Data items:
Content starts
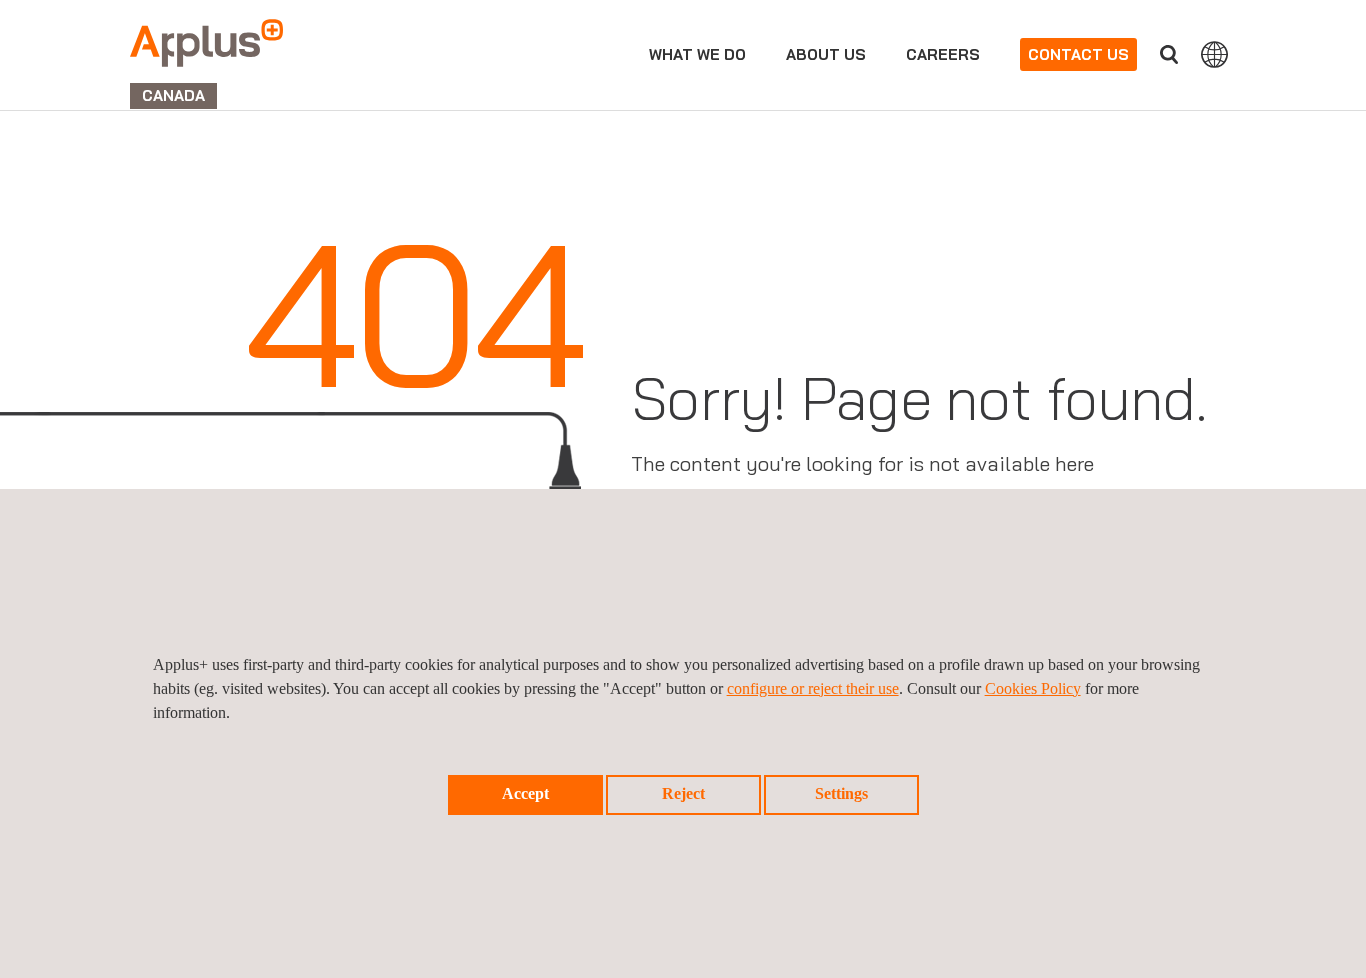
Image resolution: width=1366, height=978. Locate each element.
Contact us (1078, 54)
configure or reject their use (813, 688)
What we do (697, 54)
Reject (683, 793)
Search (1169, 54)
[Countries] (1214, 54)
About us (826, 54)
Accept (525, 793)
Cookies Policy (1033, 688)
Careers (943, 54)
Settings (841, 793)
Content ends
§ Requirement
Copy nothing except the lines from the one holding "About us (826, 54)" through the last line of the data above, and return them exactly.

§ Response
About us (826, 54)
Accept (525, 793)
Cookies Policy (1033, 688)
Careers (943, 54)
Settings (841, 793)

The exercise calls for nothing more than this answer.